Das höchst unmodisch geltende Stück ist also zum neuen It-Piece avanciert. Nicht umsonst hat sich gar das Luxushaus Gucci mit Outdoorspezialist North Face für eine Kollektion zusammengetan. Die Modeszene hat die Wanderlust aus ästhetischer Sicht für sich entdeckt. Guccis sündteure Jackerl können nun in eisigen Höhen getragen werden – oder man zeigt sich wasserfest am Red Carpet.

Jacke um 4.170 Euro

Je größer, desto besser lautet das Motto für die aller neuesten Kreationen von Miu Miu, Louis Vuitton oder Rick Owens. Letzterer hat für Jackenhersteller Moncler seine architektonisch-skultpuralen Entwürfe in Daunenform realisiert. Herausgekommen sind riesige Jacken-Kunstwerke, um die sich honorige Fashionvictims reißen. Der Kreis der Eigentümer hält sich bei 4.170 Euro für den „Hikoville“ Daunenmantel aber wohl Grenzen. Modeketten haben ohnehin schon fleißig von Luxushäusern kopiert und nun unzählige Oversize-Exemplare im Angebot.

Passt in unseren Comfort-Alltag

Die hippe Funktionskleidung passt auch gut in unseren neuen Pandemie-Alltag, in dem es vor allem um Wohlbefinden geht. Ohne die öffentliche Blicke und Zusammenkünfte ist nämlich oft „Comfort Dressing“ angesagt. Zwickende Hosen und ungemütliche Jacken haben viele schon in den letzten Monaten entsorgt. Flauschige Mäntel kommen dem neuen Modeverständnis da nur entgegen.

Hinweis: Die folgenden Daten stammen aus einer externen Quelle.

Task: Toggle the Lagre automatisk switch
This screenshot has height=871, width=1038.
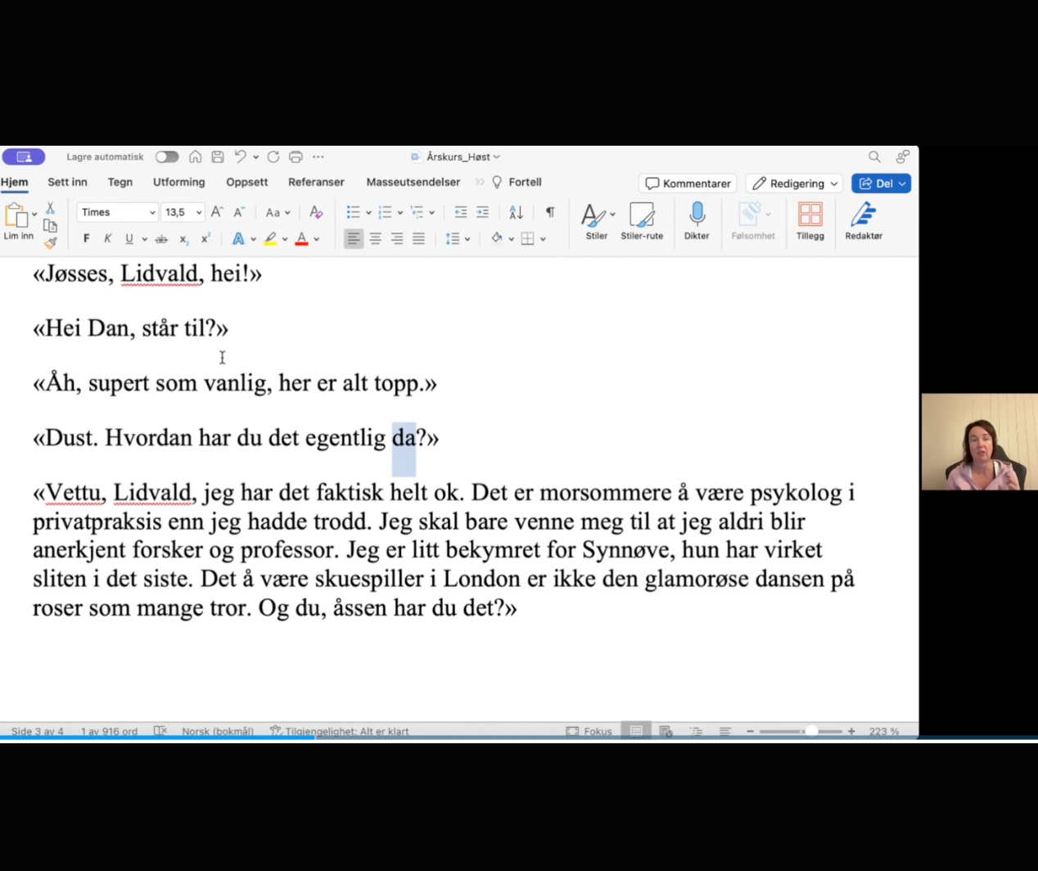Action: pyautogui.click(x=167, y=156)
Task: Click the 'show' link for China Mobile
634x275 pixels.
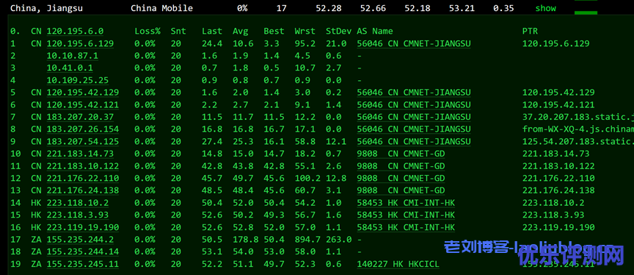Action: coord(545,8)

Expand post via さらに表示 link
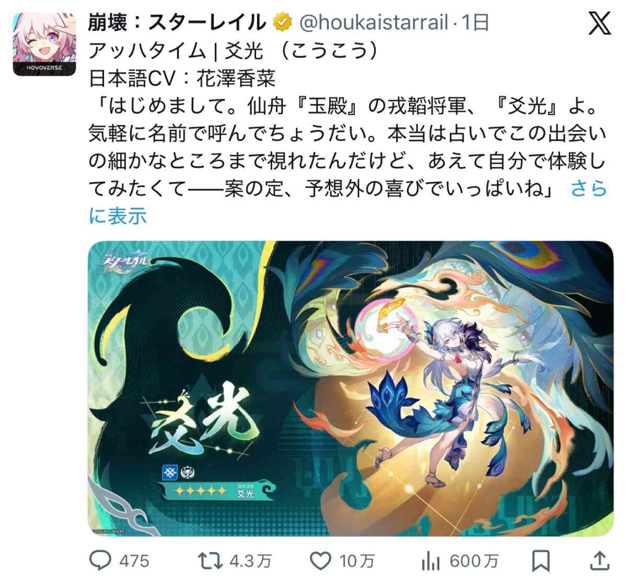tap(347, 202)
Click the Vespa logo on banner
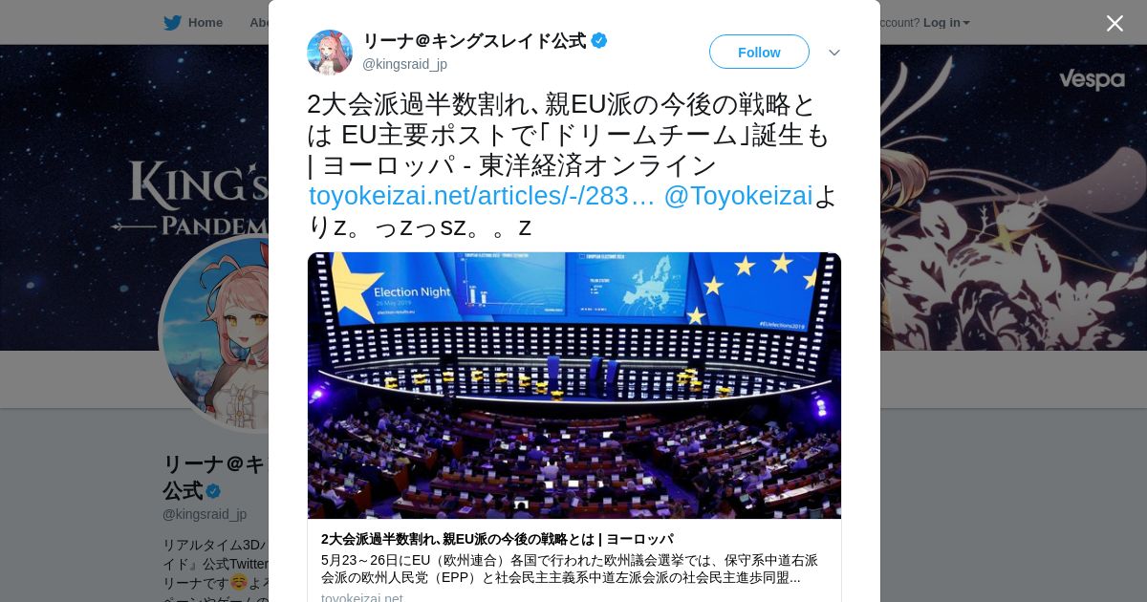Screen dimensions: 1147x602 (1092, 79)
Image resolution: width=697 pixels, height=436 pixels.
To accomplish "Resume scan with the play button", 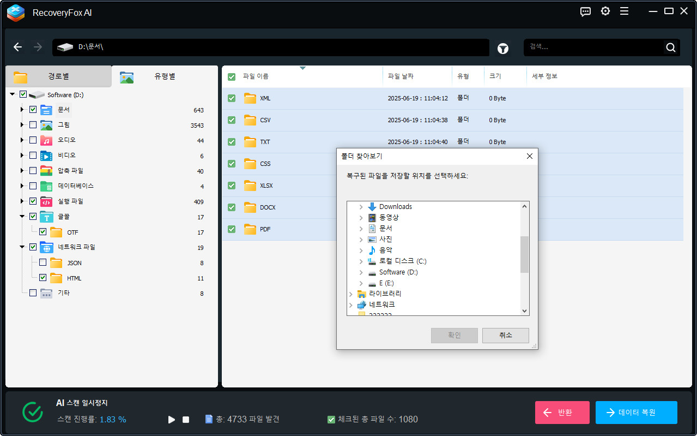I will click(172, 420).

Obwohl: Alltagstauglich sind die extremsten Kreationen dann auch nicht unbedingt – wenn man sich durch zu viel Stoff nur eingeschränkt wie ein Michelin Männchen bewegen kann. Im Zweifelsfall halten sie immerhin schön warm. Nicht die schlimmste Eigenschaft für eine Winterjacke.

Daunenfüllung
Die Daunenjacke gilt  als wärmste und atmungsaktivste Variante aller Überbekleidungen. Seit 1999 ist Lebenrupf in Europa verboten - also Gänsen ohne Sedierung die Feder vom Leib zu reißen. Trotzdem finden Hersteller nach wie vor Schlupflöcher, um der steigenden Nachfrage nach dem leichten und warmen Innenfutter gerecht zu werden, erklärt Corinna Reinisch von  Vier Pfoten. Fehlende Rückverfolgbarkeit ist nach wie vor ein Problem. Auf diese Gütesiegel kann man aber achten: “Responsible Down Standard“, “Traceable Down Standard“ und “Downpass“

Alternativen
Es gibt immer mehr pflanzliche und synthetische Daunenalternativen. Reyceltes Polyester, Lyocel, Baumwolle und Leinen gehören zu den  Füllmaterialien – und halten ebenfalls sehr warm. „Der Durchschnittseuropäer geht nicht auf den Mount Everest. Wir sind nicht auf Daune angewiesen“, so Reinisch.